Actually, random insertions into a vector/dynamic array are not as slow
as one is lead to believe. The thing most algorithms courses never even
mention is cache, which can make a world of difference in how your data
structure is used.
Consider a linked list that stores pointers, or integers if you prefer.
Now insert 10000 elements into the list in sorted order (i.e. random
insertions into arbitrary locations in the list). One of the main
features of a list is that it nicely handles inserting a new element
at the front, middle and back of the sequence. Or does it?
Inserting in the front of the list is a no brainer and is O(1) time.
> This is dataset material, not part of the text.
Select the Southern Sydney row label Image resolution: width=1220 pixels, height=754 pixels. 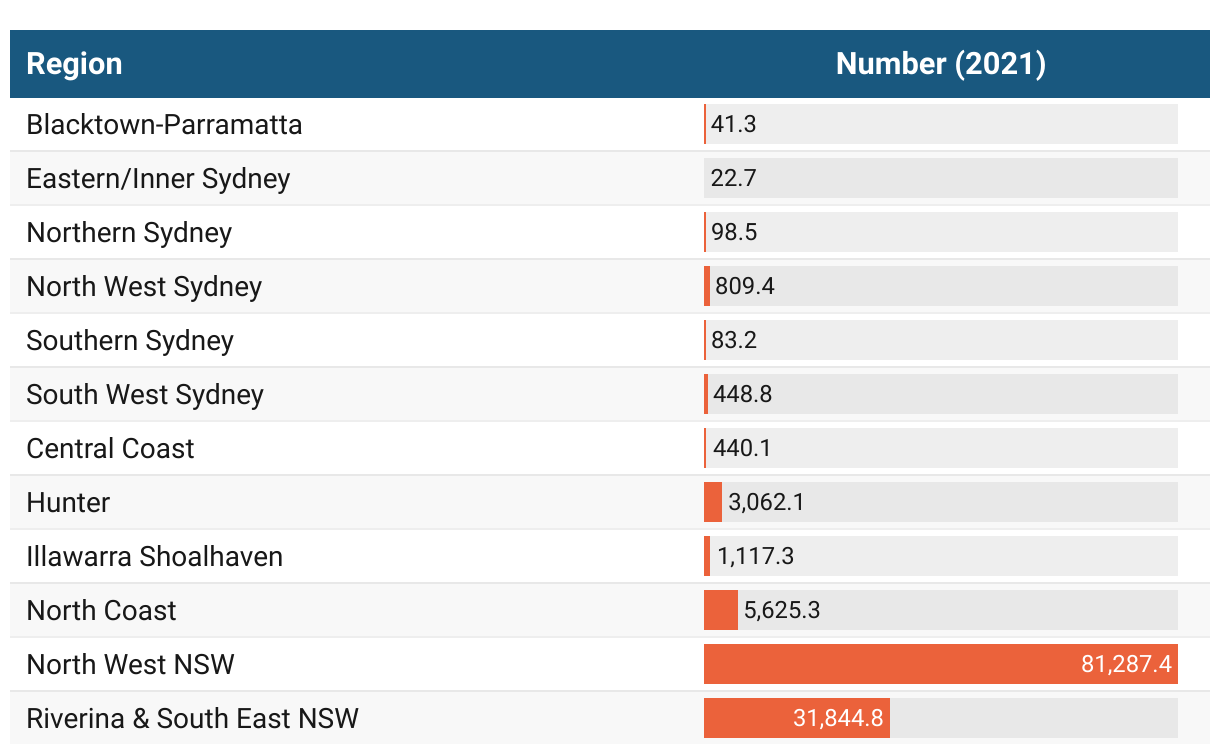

If you store the tail of the list as well, inserting at the back is
O(1) as well, otherwise it will be O(n). Inserting in the middle is
worst case O(n). This is the kind of stuff they tell you in your
algorithms course. What they fail to mention is that for *every*
traversal from one list cell to the next, you are extremely likely
to cause a cache miss. This kills your performance. So although you
have fast memory allocation and insertion itself, the traversal is the
pits because you are jumping all over memory.
Now consider a dynamic array/vector. If we do the same thing and
insert 10000 pointers/integers in random locations in the array
something interesting happens. First off, inserting in the middle
of the array will cause a mass copy of all proceeding elements
down one array index. This may seem like it would be time consuming
but in reality, when you take the cache into consideration, it does
The reason it doesn't take as long as you think is because the copy
will happen in cache memory (at least until the array becomes larger
than the size of the cache). Arrays store elements in a continuous
block of memory and reading/writing through memory in a linear
fashion is exactly what the cache was made to speed up. This also
means that when you need to traverse the array, it is just about as
fast as you can get; each element is next to each other in memory so
you don't incurr nearly as many cache misses.
So what do you think happens when the size of your data structure
exceeds the size of the cache? Well, as far as the array/vector
goes, it just caches it in chunks and you hardly notice any
difference in preformance. The linked list however takes a big
hit because it is cache unfriendly and continously iterating over
elements within in the list to either do insertions or just
general iteration just kills the cache.
If you want to compare speeds, random insertions into an array and
random insertions into a list are just about equivalent in time
until you hit the cache boundary. Then the array takes over in
speed. That seems counter intuitive, I know. I thought so too.
I don't know if you can find it, but there was a lecture at the
GDC in 2001 called "Cache Conscious Coding". The lecturer had
some hard numbers on speed differences between lists and arrays.
Ultimately, it boils down to this: if iteration is most important
some type of array is the best way to go. You also don't incurr
the extra overhead of having to store extra pointers in your